Question 5: Model Comparison (6 points)
5a. (6 points) Assemble a summary table with columns: Model, Best CV RMSE (log), Test RMSE (log), Test RMSE ($), Test R2. Include Ridge, Random Forest, and XGBoost. On a single figure with three side-by-side panels, plot predicted vs actual SalePrice (in dollars) for Ridge, Random Forest, and XGBoost. Add a 1-to-1 reference line to each panel. Interpret and discuss your findings.
Part 2: Parallel Functions
Question 6: Monte Carlo pi Estimation (12 points)

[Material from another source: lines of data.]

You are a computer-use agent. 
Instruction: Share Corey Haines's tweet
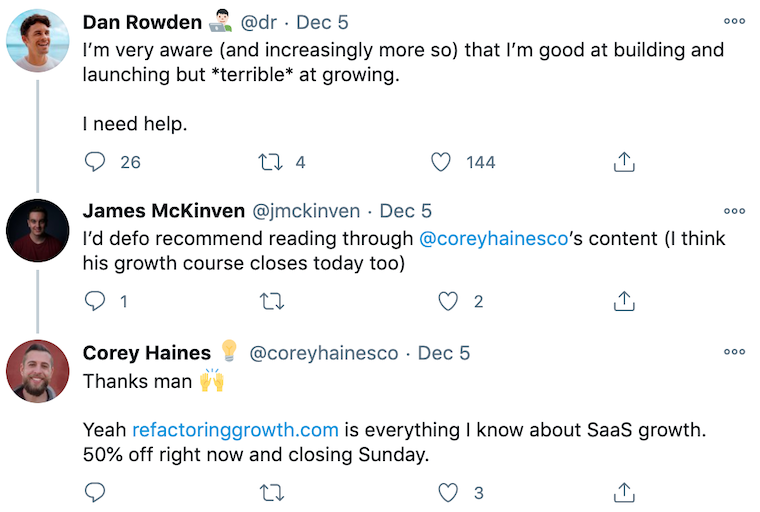click(x=624, y=492)
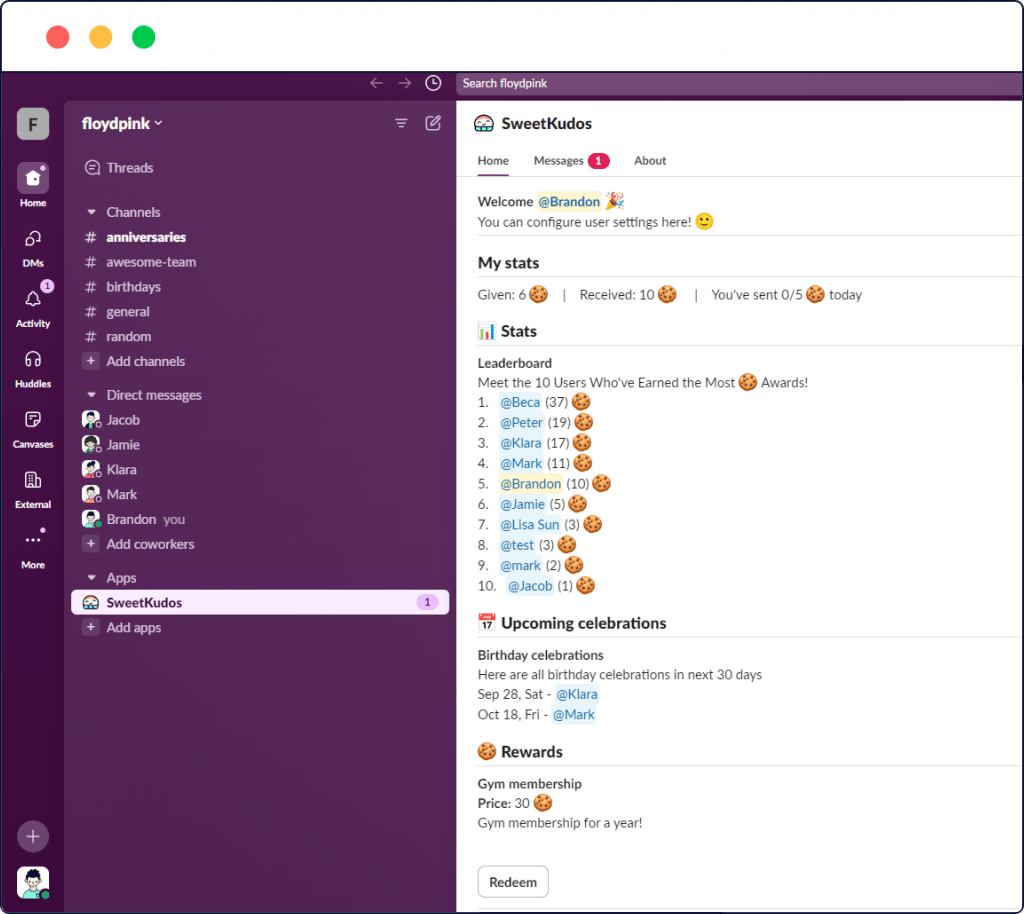Open the About tab of SweetKudos
Viewport: 1024px width, 914px height.
click(x=649, y=160)
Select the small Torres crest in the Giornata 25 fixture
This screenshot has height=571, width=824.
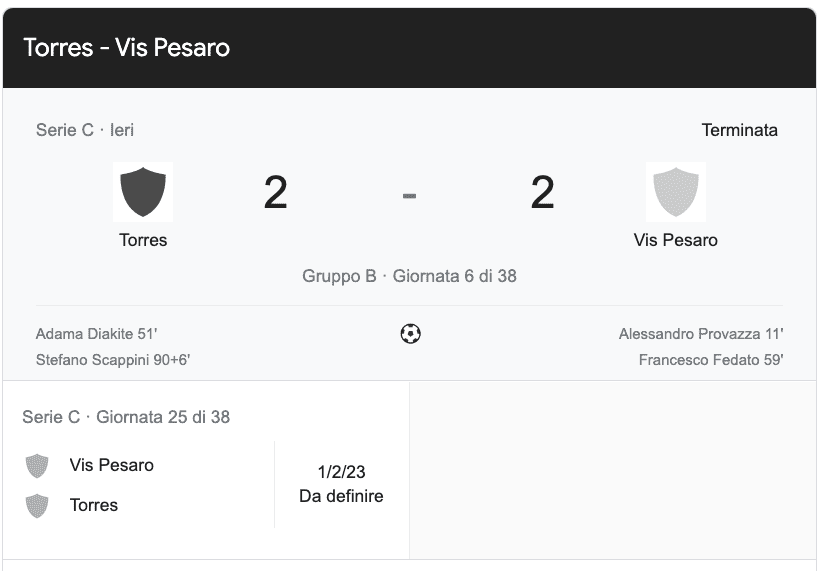pyautogui.click(x=37, y=506)
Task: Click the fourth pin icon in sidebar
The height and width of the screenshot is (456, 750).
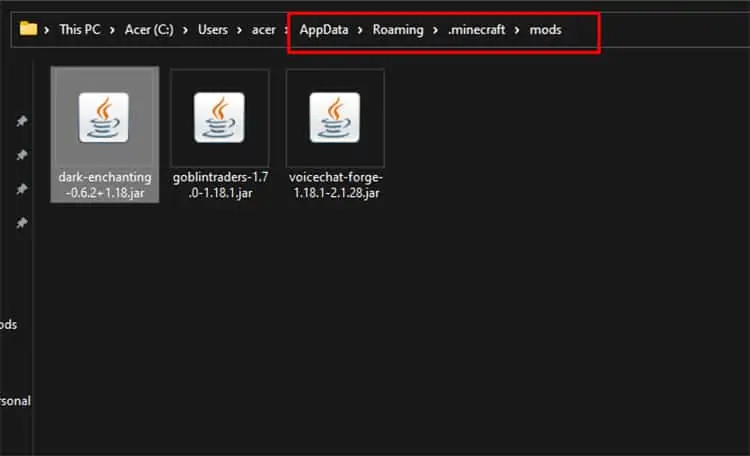Action: (x=22, y=222)
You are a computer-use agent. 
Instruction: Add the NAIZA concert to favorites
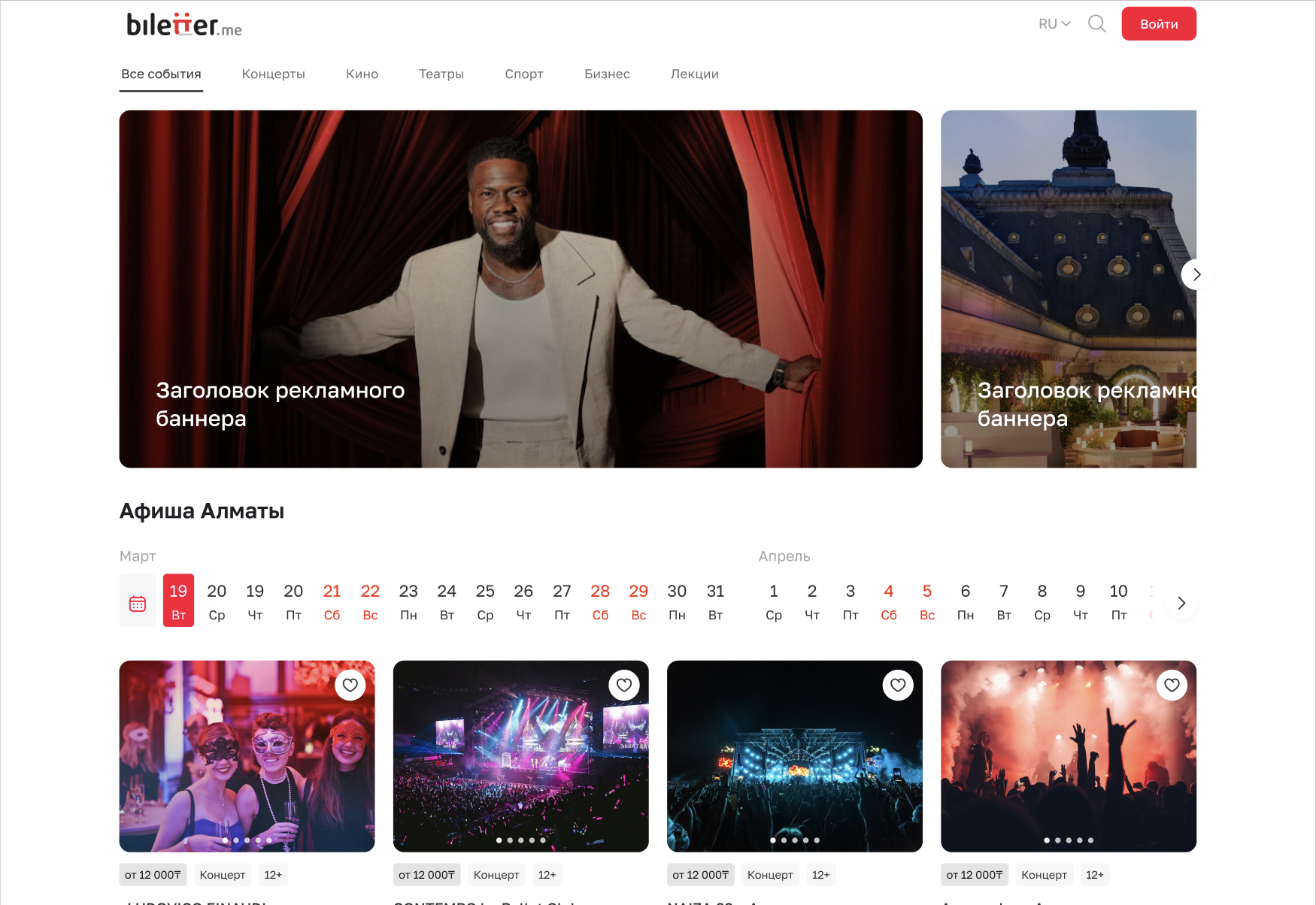pyautogui.click(x=898, y=684)
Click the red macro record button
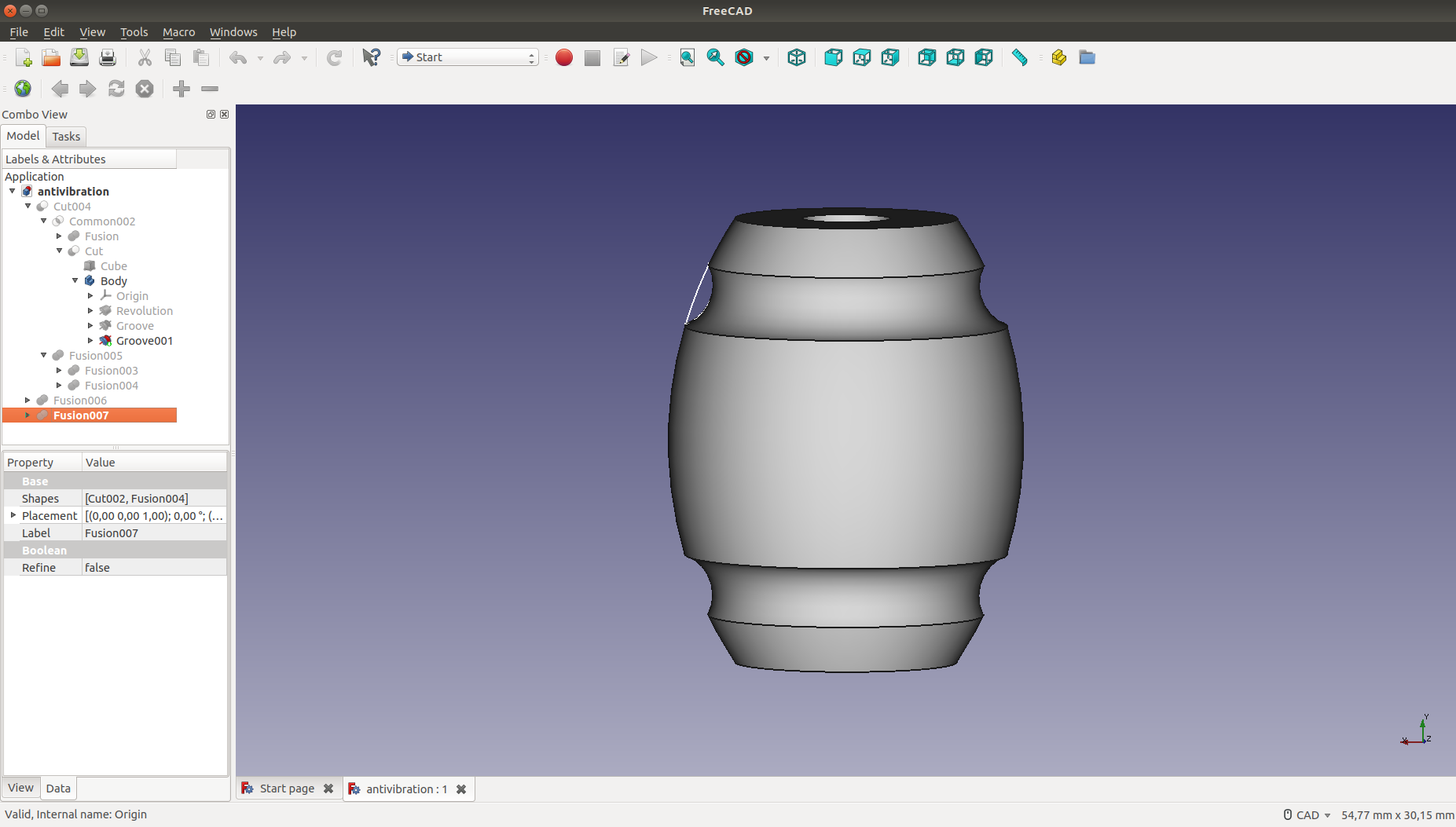This screenshot has width=1456, height=827. point(563,57)
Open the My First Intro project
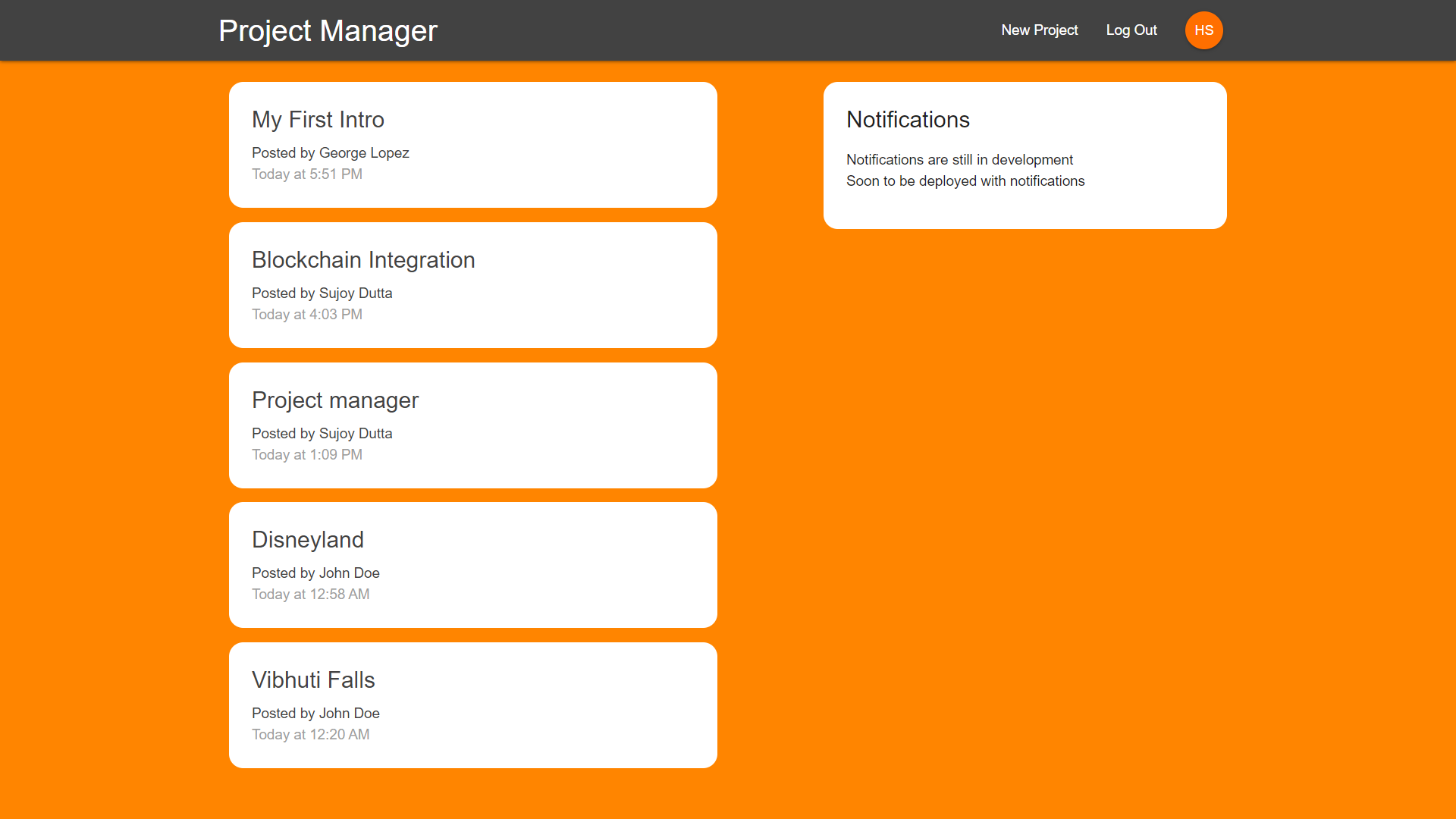 click(318, 120)
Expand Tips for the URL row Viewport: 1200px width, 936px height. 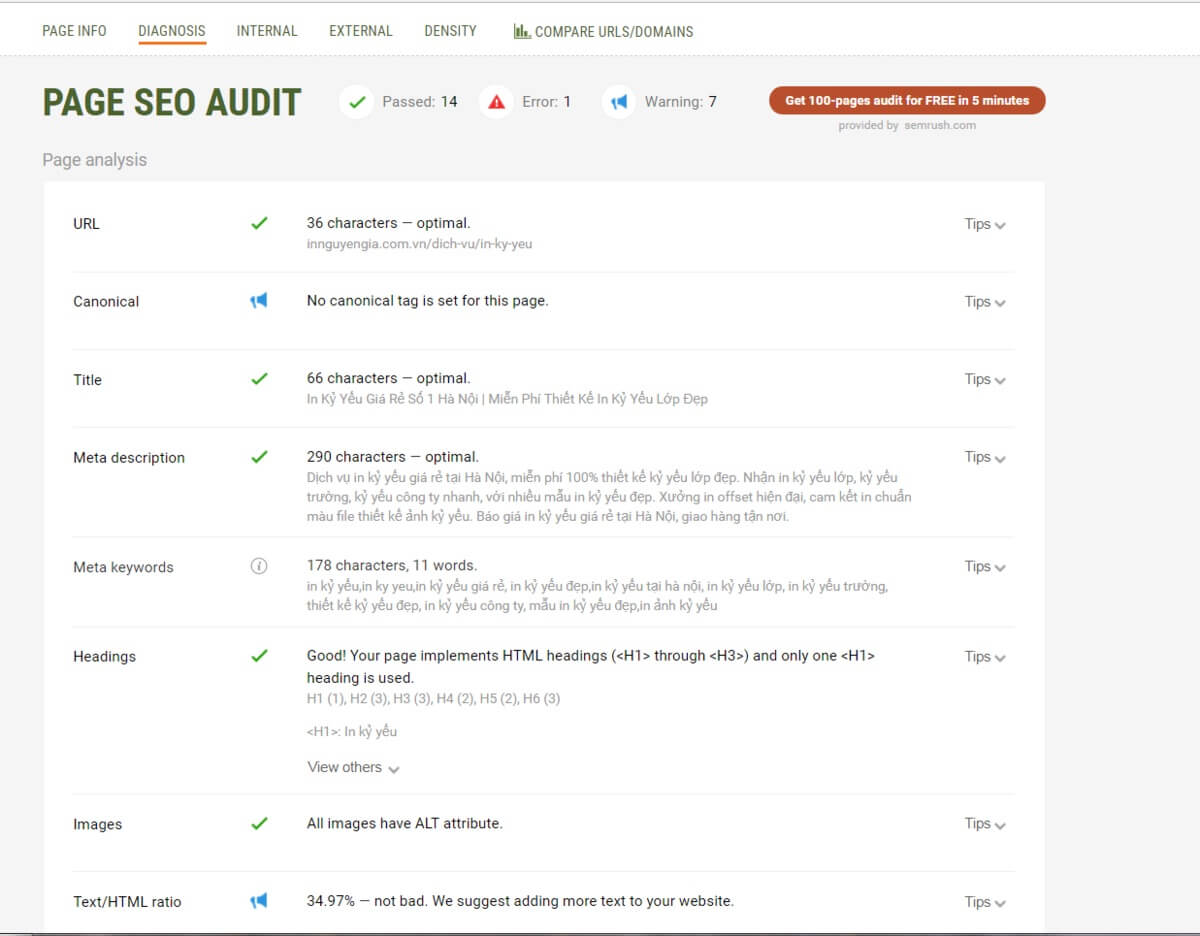(984, 224)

6a. (4 points) Write estimate_pi(N, seed=None) that:
- Draws
Nuniform random points in [0,1] × [0,1] - Counts how many satisfy x² + y² ≤ 1 (inside the unit circle)
- Returns 4 × (count inside) / N
Run it with N = 1,000, 100,000, and 1,000,000. For each, report the estimate, the absolute error from np.pi, and the serial time. How does accuracy scale with N? How does run time scale?
6b. (4 points) Run estimate_pi(N=100_000) serially with seeds 0–1999 (2,000 runs). Record the serial time. Report the mean and standard deviation of the estimates.
6c. (4 points) Repeat 6b in parallel with Parallel(n_jobs=4, prefer="threads"). Report speedup. Verify the mean estimate is within 0.001 of the serial result. Why is prefer="threads" a good choice here? Is the speedup closer to 4x compared to the XGBoost grid search? Why?
Question 7: Bootstrap Confidence Interval for Test RMSE (12 points)
Bootstrapping gives a confidence interval for any model metric without making distributional assumptions. Each resample is independent, making it naturally parallel.
7a. (4 points) Using the best XGBoost model fitted in Question 4, write a function boot_rmse(idx) that:
- Selects rows
idxfromX_testandy_test(resample with replacement) - Predicts with the best XGBoost model
- Returns the RMSE on the resample (log scale)
7b. (4 points) Generate 1,000 bootstrap index arrays using a fixed random seed, run boot_rmse serially, and compute the 95% percentile bootstrap CI for test RMSE. Time the computation.
7c. (4 points) Run the same 1,000 bootstrap resamples in parallel with Parallel(n_jobs=4, prefer="threads"). Compare the CI to 7b and report speedup. Why is prefer="threads" important here, what happens if you use the default process backend instead? Do the serial and parallel CIs agree? Should they, given that both use the same pre-generated index arrays?